Currently the industry norm is that commercial auditors tend to hold a commercial accounting qualification such as ACA, ACCA or ICAS, whereas public sector accountants hold (the only) public sector qualification; CIPFA. Both of these types of qualifications are recognised around the world, with mutual recognition agreements in place with countries such as Australia and Canada.
With the changing public sector environment which you’ll have read about in the media, there’s an increasing number of public sector entities setting up units structured as commercial companies. This means that for example a council may control a commercial company which could be running their social care provision. As the market-leading public sector auditor, Grant Thornton have recognised the changing needs of our clients and have started offering to new PSA trainees the first integrated public sector and commercial accounting qualification. This means that those passing the exams are recognised as joint CIPFA/ICAS qualified.
I was really pleased that Grant Thornton have put all of their 14/15 PSA trainees on the CIPFA/ICAS course to be part of the first cohort (in the world!) to be joint qualified. For me, I see it as much more versatile which allows me to move between types of jobs and departments throughout my future career.

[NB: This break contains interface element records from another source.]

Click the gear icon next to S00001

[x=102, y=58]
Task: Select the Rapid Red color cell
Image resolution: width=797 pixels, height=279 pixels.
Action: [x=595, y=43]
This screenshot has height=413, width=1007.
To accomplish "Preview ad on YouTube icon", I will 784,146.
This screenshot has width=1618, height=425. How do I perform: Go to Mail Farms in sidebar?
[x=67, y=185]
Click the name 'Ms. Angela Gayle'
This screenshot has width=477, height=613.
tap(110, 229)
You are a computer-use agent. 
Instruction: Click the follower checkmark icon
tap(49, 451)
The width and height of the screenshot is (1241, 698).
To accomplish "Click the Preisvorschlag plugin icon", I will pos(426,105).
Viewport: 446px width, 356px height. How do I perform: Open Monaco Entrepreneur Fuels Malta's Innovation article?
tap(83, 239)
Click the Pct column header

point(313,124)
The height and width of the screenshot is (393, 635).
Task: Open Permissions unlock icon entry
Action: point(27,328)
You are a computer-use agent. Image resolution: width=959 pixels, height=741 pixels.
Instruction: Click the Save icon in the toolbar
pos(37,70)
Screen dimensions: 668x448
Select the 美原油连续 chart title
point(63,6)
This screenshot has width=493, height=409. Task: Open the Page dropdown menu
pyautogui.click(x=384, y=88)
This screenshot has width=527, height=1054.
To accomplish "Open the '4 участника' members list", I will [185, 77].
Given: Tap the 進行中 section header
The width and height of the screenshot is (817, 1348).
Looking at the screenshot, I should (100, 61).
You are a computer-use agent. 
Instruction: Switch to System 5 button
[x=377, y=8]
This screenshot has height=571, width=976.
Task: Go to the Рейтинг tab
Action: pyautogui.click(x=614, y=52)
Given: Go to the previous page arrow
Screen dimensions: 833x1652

Don’t get me wrong- I really enjoy the job but with the massive changes going on the public sector in the last 5 years, the technical requirements will change significantly over the next 10, 20 or 30 years.
We’re at the early stages of the course (we’ll sit 15 exams over the course of three years) but so far we’re already seeing clear examples of where the technical knowledge required differs between commercial and public sector entities. As a group, we trainees have had experience in a range of public sector organisations over the last few months, with our time in commercial entities coming up in the near future. We’re all looking forward to cementing our knowledge in practice and getting some experience working in both sectors, and providing useful insights to our clients. What I love about working in PSA is that we’re much more able to share best practice between our clients, leading to a more collaborative and effective public sector.